Work request: Copy verbatim the block of lines in the entries below whose first line contains "The image size is (603, 591)." and whose last line contains "This screenshot has height=1280, width=790.". Leave out all other lines.

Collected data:
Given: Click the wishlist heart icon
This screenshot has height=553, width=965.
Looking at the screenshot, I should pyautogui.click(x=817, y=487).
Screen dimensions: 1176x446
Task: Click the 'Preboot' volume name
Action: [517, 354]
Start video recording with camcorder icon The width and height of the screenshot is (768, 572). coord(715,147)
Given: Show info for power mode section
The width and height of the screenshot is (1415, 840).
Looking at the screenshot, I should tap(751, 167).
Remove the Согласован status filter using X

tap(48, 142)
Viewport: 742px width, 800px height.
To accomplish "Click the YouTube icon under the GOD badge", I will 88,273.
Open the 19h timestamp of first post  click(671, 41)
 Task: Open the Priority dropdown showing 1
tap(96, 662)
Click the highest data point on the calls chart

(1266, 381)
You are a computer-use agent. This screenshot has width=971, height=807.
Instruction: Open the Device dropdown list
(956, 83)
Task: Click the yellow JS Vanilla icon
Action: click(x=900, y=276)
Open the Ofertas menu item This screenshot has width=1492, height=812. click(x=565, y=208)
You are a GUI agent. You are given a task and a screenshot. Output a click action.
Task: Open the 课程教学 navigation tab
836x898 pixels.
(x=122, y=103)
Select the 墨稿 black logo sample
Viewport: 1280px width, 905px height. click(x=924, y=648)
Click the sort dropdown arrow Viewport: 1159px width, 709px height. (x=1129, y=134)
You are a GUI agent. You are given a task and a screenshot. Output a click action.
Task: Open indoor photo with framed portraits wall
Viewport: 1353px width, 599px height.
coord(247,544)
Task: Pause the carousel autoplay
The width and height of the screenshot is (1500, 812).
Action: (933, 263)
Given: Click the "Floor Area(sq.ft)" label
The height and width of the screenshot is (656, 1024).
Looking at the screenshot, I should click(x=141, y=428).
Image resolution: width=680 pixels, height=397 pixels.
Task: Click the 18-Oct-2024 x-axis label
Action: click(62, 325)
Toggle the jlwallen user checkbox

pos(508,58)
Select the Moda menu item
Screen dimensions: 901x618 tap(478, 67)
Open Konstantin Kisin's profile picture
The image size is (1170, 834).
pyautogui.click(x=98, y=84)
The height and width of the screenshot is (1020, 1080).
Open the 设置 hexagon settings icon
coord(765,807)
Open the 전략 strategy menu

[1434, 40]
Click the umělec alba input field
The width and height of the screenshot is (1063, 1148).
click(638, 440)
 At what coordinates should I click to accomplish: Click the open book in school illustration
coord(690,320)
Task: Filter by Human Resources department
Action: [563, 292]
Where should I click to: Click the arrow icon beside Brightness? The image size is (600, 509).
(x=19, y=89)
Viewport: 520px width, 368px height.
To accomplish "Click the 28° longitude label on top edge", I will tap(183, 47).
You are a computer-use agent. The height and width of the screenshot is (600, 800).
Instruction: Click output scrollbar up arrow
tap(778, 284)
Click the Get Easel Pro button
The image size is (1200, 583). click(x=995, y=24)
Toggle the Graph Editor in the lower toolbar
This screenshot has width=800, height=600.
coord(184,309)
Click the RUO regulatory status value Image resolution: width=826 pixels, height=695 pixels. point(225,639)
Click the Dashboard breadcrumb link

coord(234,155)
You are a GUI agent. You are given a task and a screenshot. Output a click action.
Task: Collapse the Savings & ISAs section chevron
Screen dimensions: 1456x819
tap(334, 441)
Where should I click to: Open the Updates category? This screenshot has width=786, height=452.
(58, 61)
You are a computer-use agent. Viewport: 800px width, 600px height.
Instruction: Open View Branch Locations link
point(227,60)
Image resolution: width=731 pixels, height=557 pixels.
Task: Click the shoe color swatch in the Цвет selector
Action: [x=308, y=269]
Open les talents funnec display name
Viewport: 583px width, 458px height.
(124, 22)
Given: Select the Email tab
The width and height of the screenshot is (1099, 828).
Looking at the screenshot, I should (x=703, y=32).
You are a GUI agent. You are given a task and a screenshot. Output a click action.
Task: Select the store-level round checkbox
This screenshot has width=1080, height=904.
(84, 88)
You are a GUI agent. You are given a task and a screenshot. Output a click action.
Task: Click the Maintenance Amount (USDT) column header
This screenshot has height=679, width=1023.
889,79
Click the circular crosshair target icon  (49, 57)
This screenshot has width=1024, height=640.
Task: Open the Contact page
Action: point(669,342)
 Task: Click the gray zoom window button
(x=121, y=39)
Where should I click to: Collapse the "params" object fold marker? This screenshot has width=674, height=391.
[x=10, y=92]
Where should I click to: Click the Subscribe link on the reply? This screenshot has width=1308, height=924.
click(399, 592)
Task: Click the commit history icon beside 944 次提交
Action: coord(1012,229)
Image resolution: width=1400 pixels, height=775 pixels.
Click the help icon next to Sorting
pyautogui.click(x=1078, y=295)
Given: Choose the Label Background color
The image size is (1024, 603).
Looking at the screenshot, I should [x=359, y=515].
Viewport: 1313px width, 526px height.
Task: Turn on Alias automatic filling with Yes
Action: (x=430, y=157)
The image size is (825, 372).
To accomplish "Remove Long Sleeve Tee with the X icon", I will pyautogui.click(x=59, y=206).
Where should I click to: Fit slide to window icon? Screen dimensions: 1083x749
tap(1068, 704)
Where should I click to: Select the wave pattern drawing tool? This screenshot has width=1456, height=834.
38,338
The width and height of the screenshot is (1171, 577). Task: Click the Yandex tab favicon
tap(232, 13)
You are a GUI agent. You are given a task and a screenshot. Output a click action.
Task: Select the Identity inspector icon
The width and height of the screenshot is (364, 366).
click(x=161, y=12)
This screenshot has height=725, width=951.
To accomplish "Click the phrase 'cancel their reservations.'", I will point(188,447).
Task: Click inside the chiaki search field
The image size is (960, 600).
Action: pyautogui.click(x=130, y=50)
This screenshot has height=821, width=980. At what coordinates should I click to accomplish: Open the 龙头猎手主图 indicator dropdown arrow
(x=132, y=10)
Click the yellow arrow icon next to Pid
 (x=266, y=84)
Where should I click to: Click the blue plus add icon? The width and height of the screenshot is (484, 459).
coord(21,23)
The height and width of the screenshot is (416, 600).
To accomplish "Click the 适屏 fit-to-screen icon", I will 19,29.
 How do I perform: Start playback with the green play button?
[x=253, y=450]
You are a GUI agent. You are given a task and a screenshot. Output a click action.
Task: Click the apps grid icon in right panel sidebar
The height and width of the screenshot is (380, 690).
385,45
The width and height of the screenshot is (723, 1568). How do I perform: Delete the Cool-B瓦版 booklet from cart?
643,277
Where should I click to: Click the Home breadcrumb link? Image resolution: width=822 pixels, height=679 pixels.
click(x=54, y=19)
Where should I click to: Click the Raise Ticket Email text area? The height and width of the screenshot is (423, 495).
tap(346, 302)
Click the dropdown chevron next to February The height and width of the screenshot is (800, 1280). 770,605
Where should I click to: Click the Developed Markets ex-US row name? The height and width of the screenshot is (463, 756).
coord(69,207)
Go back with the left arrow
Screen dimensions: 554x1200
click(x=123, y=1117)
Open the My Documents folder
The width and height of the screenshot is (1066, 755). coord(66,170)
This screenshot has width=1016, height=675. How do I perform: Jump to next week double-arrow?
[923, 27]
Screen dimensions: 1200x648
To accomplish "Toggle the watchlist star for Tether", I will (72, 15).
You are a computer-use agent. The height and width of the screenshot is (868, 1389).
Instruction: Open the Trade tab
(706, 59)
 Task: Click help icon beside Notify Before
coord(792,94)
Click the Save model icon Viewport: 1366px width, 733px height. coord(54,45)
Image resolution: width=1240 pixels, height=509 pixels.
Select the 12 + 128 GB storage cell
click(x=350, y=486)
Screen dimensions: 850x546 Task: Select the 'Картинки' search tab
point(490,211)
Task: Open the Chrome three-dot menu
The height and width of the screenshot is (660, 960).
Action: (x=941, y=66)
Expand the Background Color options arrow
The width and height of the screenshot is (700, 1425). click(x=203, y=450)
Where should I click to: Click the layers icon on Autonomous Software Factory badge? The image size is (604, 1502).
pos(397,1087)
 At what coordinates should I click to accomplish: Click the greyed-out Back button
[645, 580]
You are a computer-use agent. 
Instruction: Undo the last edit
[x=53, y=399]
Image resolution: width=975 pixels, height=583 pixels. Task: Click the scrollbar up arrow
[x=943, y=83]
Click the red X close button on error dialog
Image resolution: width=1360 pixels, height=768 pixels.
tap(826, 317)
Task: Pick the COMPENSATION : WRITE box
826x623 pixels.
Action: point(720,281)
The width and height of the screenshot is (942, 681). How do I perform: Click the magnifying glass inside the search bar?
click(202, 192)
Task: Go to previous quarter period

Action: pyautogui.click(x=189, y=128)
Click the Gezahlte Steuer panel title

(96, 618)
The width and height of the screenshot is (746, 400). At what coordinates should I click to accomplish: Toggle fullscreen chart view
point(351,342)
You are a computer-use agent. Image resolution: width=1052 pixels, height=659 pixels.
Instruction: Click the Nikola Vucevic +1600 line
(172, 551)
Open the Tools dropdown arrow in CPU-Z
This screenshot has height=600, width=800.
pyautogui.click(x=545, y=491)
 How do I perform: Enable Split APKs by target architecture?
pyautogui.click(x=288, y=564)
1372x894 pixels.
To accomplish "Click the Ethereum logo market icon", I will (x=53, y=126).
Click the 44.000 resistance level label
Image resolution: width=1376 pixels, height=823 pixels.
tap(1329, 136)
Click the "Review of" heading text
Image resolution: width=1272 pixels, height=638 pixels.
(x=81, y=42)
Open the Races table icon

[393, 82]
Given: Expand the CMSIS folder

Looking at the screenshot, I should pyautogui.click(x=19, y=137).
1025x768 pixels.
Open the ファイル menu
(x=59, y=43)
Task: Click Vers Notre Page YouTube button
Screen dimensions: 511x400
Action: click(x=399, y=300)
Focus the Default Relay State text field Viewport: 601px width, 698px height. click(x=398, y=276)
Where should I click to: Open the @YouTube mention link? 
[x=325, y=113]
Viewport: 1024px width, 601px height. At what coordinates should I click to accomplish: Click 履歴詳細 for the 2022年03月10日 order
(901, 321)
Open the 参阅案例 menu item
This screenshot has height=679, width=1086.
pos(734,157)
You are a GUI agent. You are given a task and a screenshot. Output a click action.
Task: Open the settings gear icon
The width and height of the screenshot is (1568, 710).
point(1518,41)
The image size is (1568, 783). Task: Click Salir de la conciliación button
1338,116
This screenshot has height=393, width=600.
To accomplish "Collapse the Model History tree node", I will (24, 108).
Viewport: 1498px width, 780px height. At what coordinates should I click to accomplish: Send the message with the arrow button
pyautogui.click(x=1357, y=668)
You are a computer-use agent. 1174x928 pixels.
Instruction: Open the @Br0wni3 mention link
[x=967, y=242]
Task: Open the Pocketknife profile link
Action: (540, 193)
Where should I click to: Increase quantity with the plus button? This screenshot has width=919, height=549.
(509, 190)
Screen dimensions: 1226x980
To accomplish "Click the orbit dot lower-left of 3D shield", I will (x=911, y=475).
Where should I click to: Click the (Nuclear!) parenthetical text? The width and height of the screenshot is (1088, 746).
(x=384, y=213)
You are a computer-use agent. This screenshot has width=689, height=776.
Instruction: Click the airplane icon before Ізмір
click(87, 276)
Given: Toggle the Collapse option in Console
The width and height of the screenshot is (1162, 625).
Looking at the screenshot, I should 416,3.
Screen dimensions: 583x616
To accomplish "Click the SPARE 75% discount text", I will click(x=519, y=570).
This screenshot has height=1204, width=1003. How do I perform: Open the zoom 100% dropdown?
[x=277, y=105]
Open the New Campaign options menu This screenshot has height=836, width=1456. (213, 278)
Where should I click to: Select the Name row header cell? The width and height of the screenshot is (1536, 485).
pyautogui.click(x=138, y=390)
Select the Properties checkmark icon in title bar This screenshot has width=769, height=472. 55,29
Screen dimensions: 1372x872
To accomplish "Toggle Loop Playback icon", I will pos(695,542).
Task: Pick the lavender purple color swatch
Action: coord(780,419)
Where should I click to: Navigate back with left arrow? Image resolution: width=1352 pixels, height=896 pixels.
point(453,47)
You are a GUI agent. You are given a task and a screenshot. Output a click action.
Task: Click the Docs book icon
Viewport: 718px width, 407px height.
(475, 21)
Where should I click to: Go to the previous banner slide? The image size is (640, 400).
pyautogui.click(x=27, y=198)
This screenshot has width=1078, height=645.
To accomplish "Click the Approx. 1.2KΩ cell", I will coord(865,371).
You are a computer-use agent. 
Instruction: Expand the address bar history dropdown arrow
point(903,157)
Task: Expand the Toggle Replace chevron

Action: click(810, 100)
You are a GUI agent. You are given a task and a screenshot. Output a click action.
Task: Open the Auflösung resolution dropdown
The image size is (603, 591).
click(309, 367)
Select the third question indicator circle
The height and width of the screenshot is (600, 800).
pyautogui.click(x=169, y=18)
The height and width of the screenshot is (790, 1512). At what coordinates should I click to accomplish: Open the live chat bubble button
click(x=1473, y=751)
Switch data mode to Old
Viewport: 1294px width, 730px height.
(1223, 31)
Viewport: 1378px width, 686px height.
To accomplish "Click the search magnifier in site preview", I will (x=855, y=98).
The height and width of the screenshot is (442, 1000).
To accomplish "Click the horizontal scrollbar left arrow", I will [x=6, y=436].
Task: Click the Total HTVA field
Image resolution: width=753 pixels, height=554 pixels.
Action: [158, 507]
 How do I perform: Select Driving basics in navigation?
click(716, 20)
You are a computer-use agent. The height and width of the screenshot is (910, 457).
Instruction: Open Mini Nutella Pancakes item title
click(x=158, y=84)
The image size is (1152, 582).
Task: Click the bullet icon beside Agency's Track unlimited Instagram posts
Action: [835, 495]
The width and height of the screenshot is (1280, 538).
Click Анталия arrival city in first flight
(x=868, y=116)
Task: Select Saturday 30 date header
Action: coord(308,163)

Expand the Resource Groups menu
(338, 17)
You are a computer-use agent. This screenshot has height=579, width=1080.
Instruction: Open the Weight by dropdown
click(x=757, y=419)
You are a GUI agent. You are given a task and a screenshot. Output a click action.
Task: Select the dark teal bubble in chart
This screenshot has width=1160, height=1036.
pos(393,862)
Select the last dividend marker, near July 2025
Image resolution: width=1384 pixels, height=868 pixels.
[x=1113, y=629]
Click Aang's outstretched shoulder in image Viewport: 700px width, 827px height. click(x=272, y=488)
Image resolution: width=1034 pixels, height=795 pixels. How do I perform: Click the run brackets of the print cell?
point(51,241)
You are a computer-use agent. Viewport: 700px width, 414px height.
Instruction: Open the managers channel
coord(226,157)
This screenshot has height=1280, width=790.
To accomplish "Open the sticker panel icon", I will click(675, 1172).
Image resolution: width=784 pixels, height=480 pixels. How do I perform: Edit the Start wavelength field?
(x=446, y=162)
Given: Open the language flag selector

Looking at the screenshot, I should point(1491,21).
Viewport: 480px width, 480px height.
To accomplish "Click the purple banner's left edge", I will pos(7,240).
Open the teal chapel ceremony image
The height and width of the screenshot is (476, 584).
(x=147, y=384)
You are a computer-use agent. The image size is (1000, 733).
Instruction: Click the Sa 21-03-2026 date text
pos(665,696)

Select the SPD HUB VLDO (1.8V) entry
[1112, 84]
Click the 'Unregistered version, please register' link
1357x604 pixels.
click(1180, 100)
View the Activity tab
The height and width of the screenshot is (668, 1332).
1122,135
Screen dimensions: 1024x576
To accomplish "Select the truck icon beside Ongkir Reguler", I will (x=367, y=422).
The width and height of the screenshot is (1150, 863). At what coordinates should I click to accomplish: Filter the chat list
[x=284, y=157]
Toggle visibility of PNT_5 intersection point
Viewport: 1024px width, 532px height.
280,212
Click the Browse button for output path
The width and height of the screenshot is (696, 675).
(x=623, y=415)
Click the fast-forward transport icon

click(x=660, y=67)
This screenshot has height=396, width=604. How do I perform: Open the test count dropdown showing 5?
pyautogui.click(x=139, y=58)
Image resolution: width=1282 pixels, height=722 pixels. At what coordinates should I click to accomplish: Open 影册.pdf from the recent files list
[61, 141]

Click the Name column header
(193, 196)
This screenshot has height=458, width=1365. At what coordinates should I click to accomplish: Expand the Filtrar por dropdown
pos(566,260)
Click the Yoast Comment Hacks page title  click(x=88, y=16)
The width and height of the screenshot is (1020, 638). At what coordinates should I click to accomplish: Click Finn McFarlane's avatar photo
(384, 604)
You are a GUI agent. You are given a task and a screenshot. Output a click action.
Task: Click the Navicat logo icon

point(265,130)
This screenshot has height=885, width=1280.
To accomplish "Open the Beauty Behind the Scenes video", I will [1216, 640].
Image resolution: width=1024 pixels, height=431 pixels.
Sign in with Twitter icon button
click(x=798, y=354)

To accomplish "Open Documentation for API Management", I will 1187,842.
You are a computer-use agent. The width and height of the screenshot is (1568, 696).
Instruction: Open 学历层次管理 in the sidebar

Result for this task:
The image size is (603, 591).
click(309, 367)
Select the third question indicator circle
The height and width of the screenshot is (600, 800).
pyautogui.click(x=169, y=18)
The height and width of the screenshot is (790, 1512). At what coordinates should I click to accomplish: Open the live chat bubble button
click(x=1473, y=751)
Switch data mode to Old
Viewport: 1294px width, 730px height.
(1223, 31)
Viewport: 1378px width, 686px height.
To accomplish "Click the search magnifier in site preview", I will (x=855, y=98).
The height and width of the screenshot is (442, 1000).
To accomplish "Click the horizontal scrollbar left arrow", I will [x=6, y=436].
Task: Click the Total HTVA field
Image resolution: width=753 pixels, height=554 pixels.
Action: [158, 507]
 How do I perform: Select Driving basics in navigation?
click(716, 20)
You are a computer-use agent. The height and width of the screenshot is (910, 457).
Instruction: Open Mini Nutella Pancakes item title
click(x=158, y=84)
The image size is (1152, 582).
Task: Click the bullet icon beside Agency's Track unlimited Instagram posts
Action: [835, 495]
The width and height of the screenshot is (1280, 538).
Click Анталия arrival city in first flight
(x=868, y=116)
Task: Select Saturday 30 date header
Action: coord(308,163)

Expand the Resource Groups menu
(338, 17)
You are a computer-use agent. This screenshot has height=579, width=1080.
Instruction: Open the Weight by dropdown
click(x=757, y=419)
You are a GUI agent. You are given a task and a screenshot. Output a click action.
Task: Select the dark teal bubble in chart
This screenshot has width=1160, height=1036.
pos(393,862)
Select the last dividend marker, near July 2025
Image resolution: width=1384 pixels, height=868 pixels.
[x=1113, y=629]
Click Aang's outstretched shoulder in image Viewport: 700px width, 827px height. click(x=272, y=488)
Image resolution: width=1034 pixels, height=795 pixels. How do I perform: Click the run brackets of the print cell?
point(51,241)
You are a computer-use agent. Viewport: 700px width, 414px height.
Instruction: Open the managers channel
coord(226,157)
This screenshot has height=1280, width=790.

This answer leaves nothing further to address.